Non ho avuto bisogno di provarne altri.

Valentina Morarasu in abito da sposa sotto le volte bianche della Masseria Potenti

Eppure la regola non scritta dice il contrario: provane dieci, confronta, torna indietro, chiedi il parere di tutte. Come se una decisione, per essere buona, dovesse per forza costare fatica. A volte è vero. A volte no: a volte sappiamo già, e tutto il resto serve solo a farci sentire più ragionevoli.

Il sesto senso non è una leggenda

Noi donne abbiamo un sesto senso. Sentiamo le cose.
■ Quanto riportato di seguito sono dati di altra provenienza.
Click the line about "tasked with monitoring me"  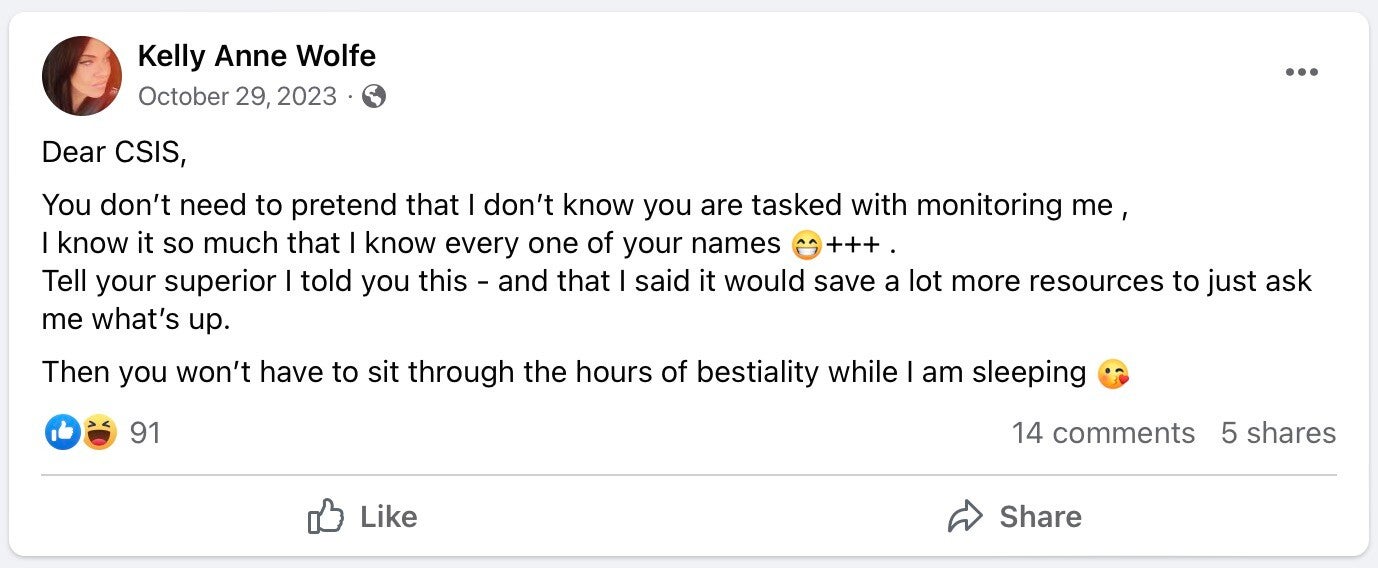585,205
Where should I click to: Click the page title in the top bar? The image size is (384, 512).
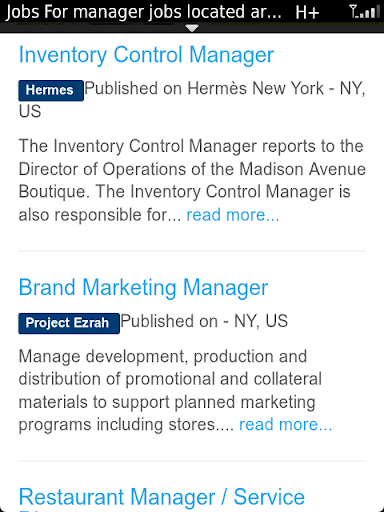click(x=143, y=12)
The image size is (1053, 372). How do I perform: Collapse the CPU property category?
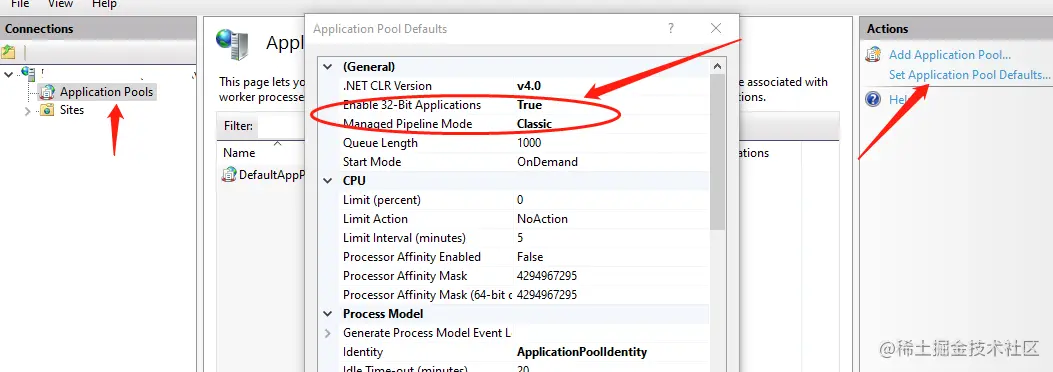point(328,181)
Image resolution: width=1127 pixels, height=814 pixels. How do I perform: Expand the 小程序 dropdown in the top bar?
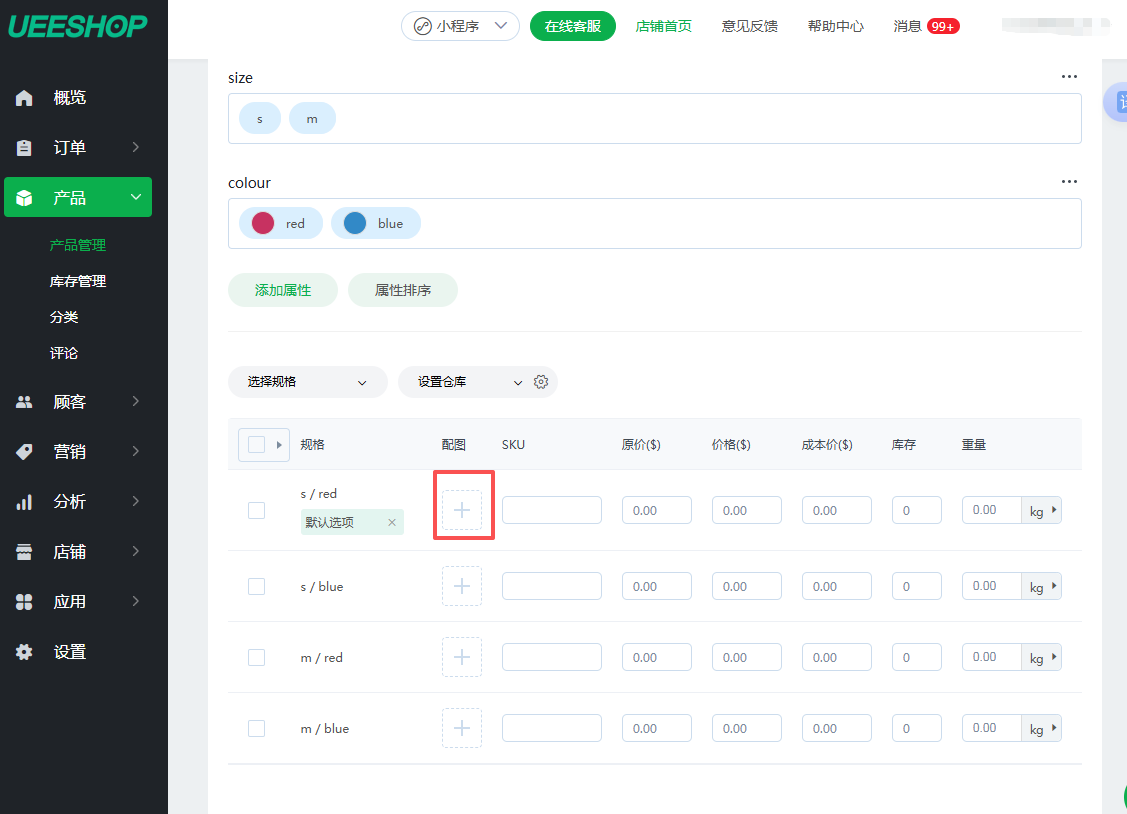click(x=460, y=26)
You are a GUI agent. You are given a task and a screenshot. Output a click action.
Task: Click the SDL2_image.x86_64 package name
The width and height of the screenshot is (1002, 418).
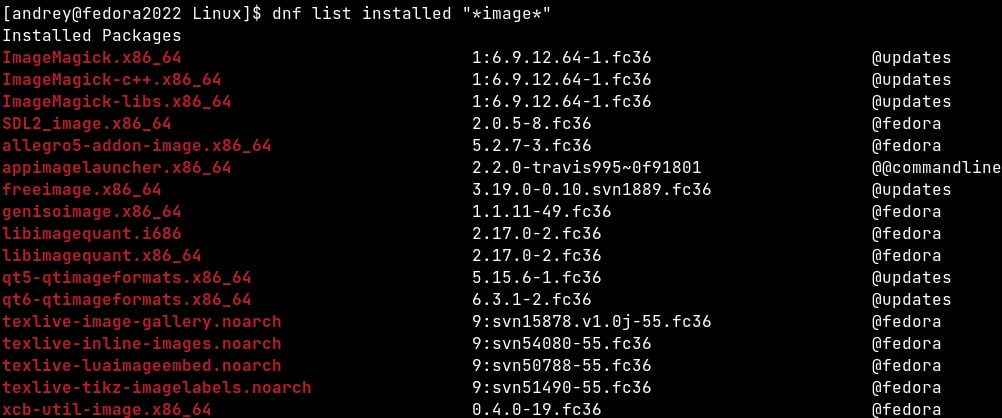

Non è magia: è la somma di tutto quello che abbiamo vissuto, visto e imparato, che lavora più velocemente del ragionamento. A volte l’istinto di donna — e ancora di più quello di mamma — sente qualcosa prima ancora che la nostra testa riesca a spiegarlo.

Ci ho costruito sopra buona parte del mio percorso: certe scelte di lavoro, certe collaborazioni chiuse in tempo, certe persone di cui mi sono fidata al primo incontro. Non sempre sapevo dire perché. Quasi sempre avevo ragione.

Quindi ascoltatevi

Pensate a quello che desiderate davvero, a quello che vi piace, alla donna che volete diventare. E poi, per favore:

  • Cambiate. Nessuna scelta è una condanna a vita.
  • Divertitevi. Anche le cose serie possono essere leggere.
  • Rischiate. Il rischio calcolato è il motore di ogni cosa che ho costruito.
  • Sbagliate. Gli errori sono informazioni, non verdetti.
  • Piangete, quando ne avete bisogno: non c’è niente di male. Io ho pianto davanti a uno specchio con addosso un abito bianco, e quella è stata una delle mie decisioni migliori.

Ma soprattutto lottate per la vostra libertà, per la vostra indipendenza e per ciò che vi rende felici. Sono le tre cose che nessuno può darvi al posto vostro.

L’istinto non sostituisce la testa. Ma se la testa dice sì e l’istinto dice no, aspetta un giorno prima di firmare.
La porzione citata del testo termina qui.